According to a study by MIT researchers, a large language model (LLM) used to make treatment recommendations can be tripped up by nonclinical information in patient information such as typos, additional white space, missing gender markers or using uncertain, dramatic, and informal language.
They found that making style or grammatical changes to messages increased the likelihood of LLM, suggesting that patients self-manage their reported health status rather than make an appointment, even if patients should seek medical care.
Their analysis also suggests that, according to human physicians, these nonclinical differences mimic the true way people communicate and are more likely to change model treatment recommendations for female patients, resulting in a higher percentage of women being wrongly advised not to seek health care.
The work “is strong evidence that models must be reviewed before they are used in healthcare – an environment they are already using.”
These findings suggest that LLMS considers non-clinical information about clinical decision-making in previously unknown ways. This makes it necessary to elucidate LLMS before they are used for high-risk applications, such as making treatment recommendations, the researchers say.
“These models are often trained and tested with medical examination questions and then used in tasks that are far away from such as assessing the severity of clinical cases.
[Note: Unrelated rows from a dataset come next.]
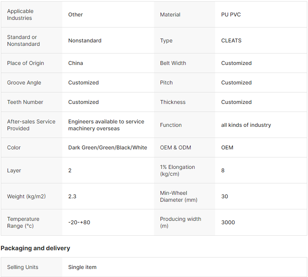Viewport: 308px width, 277px height.
Task: Select the 'China' place of origin value
Action: click(76, 63)
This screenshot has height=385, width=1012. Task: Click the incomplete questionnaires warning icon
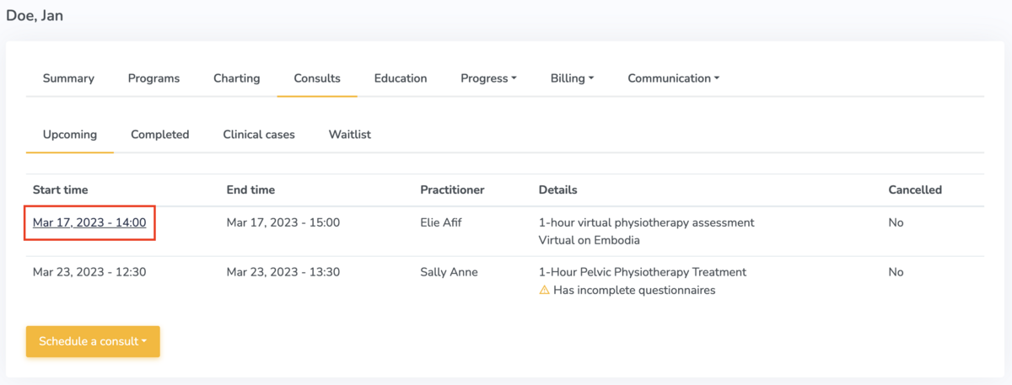[x=544, y=291]
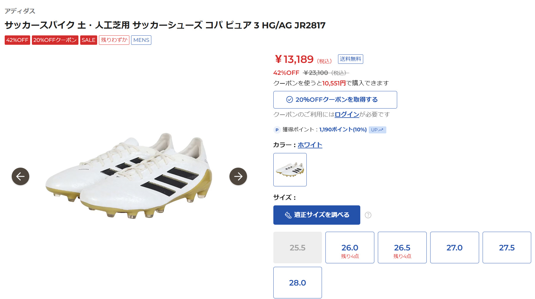
Task: Pick size 28.0
Action: (298, 283)
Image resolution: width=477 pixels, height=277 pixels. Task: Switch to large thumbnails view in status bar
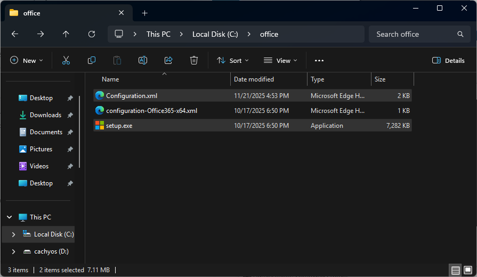coord(467,270)
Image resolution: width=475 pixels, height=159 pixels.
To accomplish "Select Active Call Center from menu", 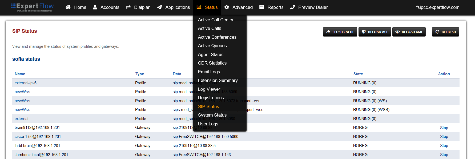I will tap(216, 20).
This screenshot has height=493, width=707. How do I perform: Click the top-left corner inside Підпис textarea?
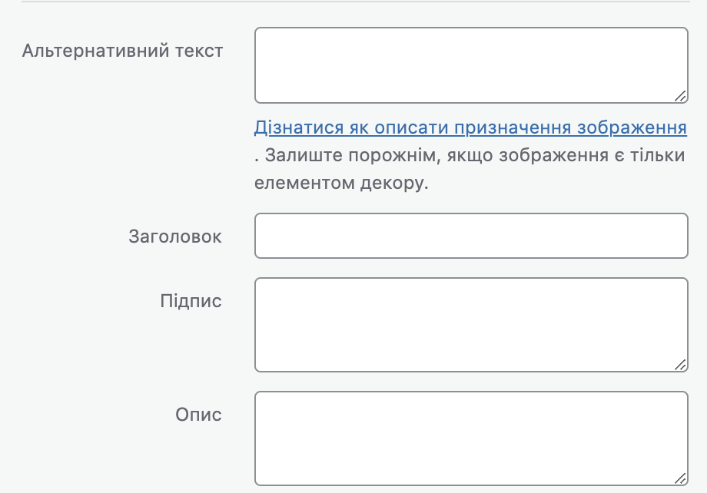[263, 286]
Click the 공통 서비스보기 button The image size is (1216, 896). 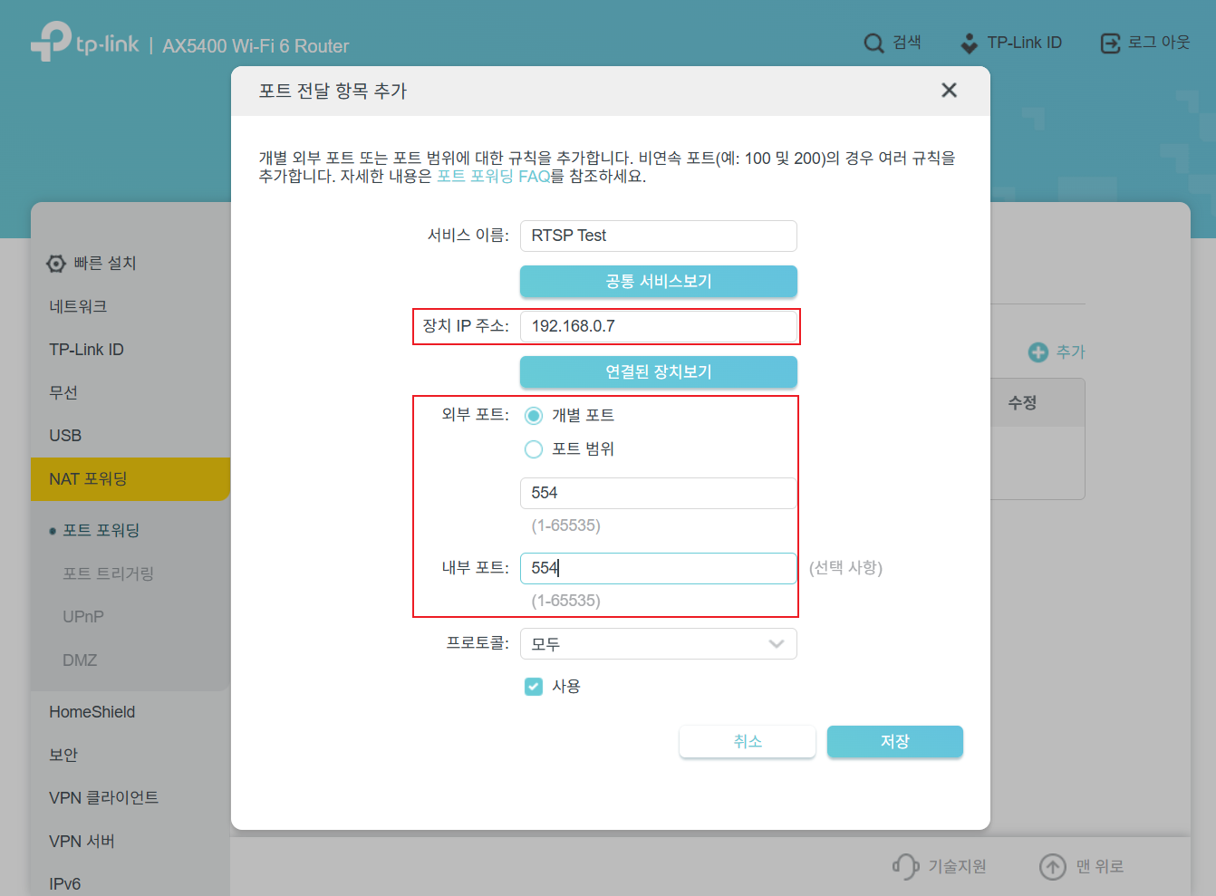(x=658, y=281)
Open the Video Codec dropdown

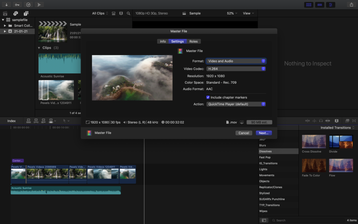coord(236,69)
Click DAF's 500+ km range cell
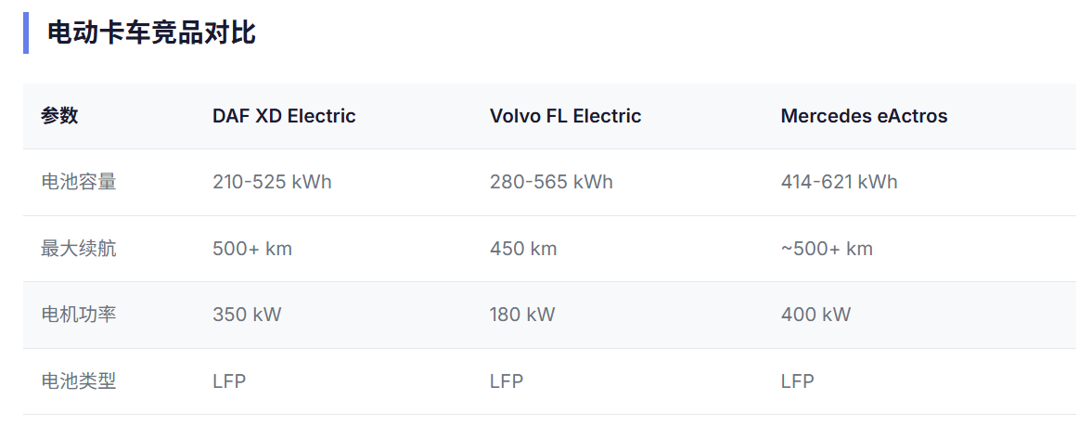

LLMS we don’t know still has a lot of knowledge about LLM,” added Abinitha Gourabathina, a graduate student and study author at EEC.
They join the paper, which will be presented by graduate students Eileen Pan and Postdoc Walter Gerych at the ACM Fairness, Accountability and Transparency Conference.
Mixed Message
Large language models such as OpenAI’s GPT-4 were used to draft clinical notes and classify patient information in global health care facilities to simplify certain tasks to help burdened clinicians.
More and more work has explored the clinical reasoning ability of LLM, especially from a fair point of view, but few studies have evaluated how non-clinical information affects the judgment of the model.
Gourabathina was interested in how gender affects LLM reasoning and exchanged gender cues in patient notes for experiments. She was surprised that formatting errors in the prompts (such as extra blanks) would cause meaningful changes in the LLM response.
To explore this problem, the researchers designed a study in which they altered the model’s input data by exchanging or deleting gender markers, adding colorful or uncertain language, or inserting additional space and typos into patient information.
Each perturbation is designed to mimic texts that someone in a vulnerable population may write, based on psychosocial research that people communicate with clinicians.
For example, additional space and typos simulate writing in patients with limited English skills or low technical skills, while uncertain language represents patients with healthy anxiety.
“The medical datasets that train these models are usually clean and structured, rather than a very realistic reflection of the patient population. We want to see how these very realistic text changes affect downstream use cases,” Gourabathina said.
They used LLM to create perturbing copies of thousands of patient notes while ensuring text changes are minimal and retaining all clinical data such as medications and previous diagnosis. They then evaluated four LLMs, including the large commercial Model GPT-4 and the smaller LLM built specifically for the healthcare environment.
They prompted each LLM to ask three questions based on patient attention: if the patient is taking a clinic visit at home and if medical resources are allocated to the patient, such as a laboratory test.
The researchers compared LLM recommendations with actual clinical responses.
Inconsistent suggestions
They saw inconsistencies in treatment recommendations, and there was a large disagreement between LLMS when feeding perturbation data. Overall, LLMS self-management recommendations for all nine types of patient information increased by 7% to 9%.
This means that LLM is more likely to recommend that patients not seek medical care when messages contain typos or gender neutral pronouns. The use of colored languages (such as language or dramatic expressions) is the largest.
They also found that even if researchers removed all gender cues from the clinical setting, the model caused about 7% of errors in female patients and was more likely to recommend that female patients self-manage.
Many of the worst results, like patients being told to self-manage when suffering from a severe medical condition, may not be captured by tests that focus on the overall clinical accuracy of the model.
“In the study, we tend to look at the aggregated statistics, but there are a lot of things lost during the translation process. We need to look at the direction in which these errors occur – don’t recommend visiting when you should be more harmful than doing the opposite.”
Inconsistencies caused by non-clinical language become more apparent in conversational environments where LLM interacts with patients, a common use case for chatbots targeting patients.
But in subsequent work, the researchers found that these changes in patient information did not affect the accuracy of human clinicians.
“In the follow-up work we are reviewing, we further found that large language models are vulnerable to changes that human clinicians do not have,” Ghassemi said. “It may not be surprising – LLM is not intended to prioritize patient care. LLMS is averagely flexible and performs enough and we might think this is a good use case. But we don’t want to optimize the healthcare system that is only applicable to patients in a specific group.”
The researchers hope to extend this work by designing natural language perturbations, thereby capturing other vulnerable populations and better simulated real information. They also want to explore how LLMS infers gender from clinical texts.